Extrait choisi =>

= = = =

Les enseignantes mexicaines défendent leurs droits du Travail dans des conditions extrêmement précaires
Exclues du débat sur la réforme de l’éducation, les enseignementes, qui représentent plus de 96% du corps des enseignant-e-s en maternelle, 66% dans l’enseignement primaire et 51% dans l’enseignement secondaire, manifestent contre une nouvelle loi qui serait néfaste pour elles, notamment pour celles qui travaillent au sein des communautés rurales et autochtones [1]. Dans les états mexicains de Veracruz, Michoacán, Oaxaca, Guerrero et du Chiapas, ce sont majoritairement des femmes professeures qui ont décidé d’entamer une grève, tandis que plus de 30 000 professeur-e-s des états les plus pauvres du pays se sont déplacés à Mexico afin de camper en plein Zócalo (centre ville), qu’ils ont occupé pendant trois semaines en septembre.

= = = =

Tâches demandées =>
A: Dans l'extrait sur les enseignantes mexicaines, combien de temps les professeur-e-s venus à Mexico ont-ils occupé le Zócalo ?
B: Recopiez mot pour mot un passage de l'extrait sur les enseignantes mexicaines : partez des mots « Les enseignantes mexicaines » et arrêtez-vous après « semaines en septembre. ».
La liste qui suit est un contenu indépendant de l'extrait.

Segment de données =>

= = = =

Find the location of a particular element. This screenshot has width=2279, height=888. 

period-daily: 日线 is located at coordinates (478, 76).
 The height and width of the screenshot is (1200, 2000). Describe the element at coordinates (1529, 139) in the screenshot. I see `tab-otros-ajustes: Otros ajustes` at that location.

= = = =

Réponses =>
A: Trois semaines, en septembre.

B:
Les enseignantes mexicaines défendent leurs droits du Travail dans des conditions extrêmement précaires
Exclues du débat sur la réforme de l’éducation, les enseignementes, qui représentent plus de 96% du corps des enseignant-e-s en maternelle, 66% dans l’enseignement primaire et 51% dans l’enseignement secondaire, manifestent contre une nouvelle loi qui serait néfaste pour elles, notamment pour celles qui travaillent au sein des communautés rurales et autochtones [1]. Dans les états mexicains de Veracruz, Michoacán, Oaxaca, Guerrero et du Chiapas, ce sont majoritairement des femmes professeures qui ont décidé d’entamer une grève, tandis que plus de 30 000 professeur-e-s des états les plus pauvres du pays se sont déplacés à Mexico afin de camper en plein Zócalo (centre ville), qu’ils ont occupé pendant trois semaines en septembre.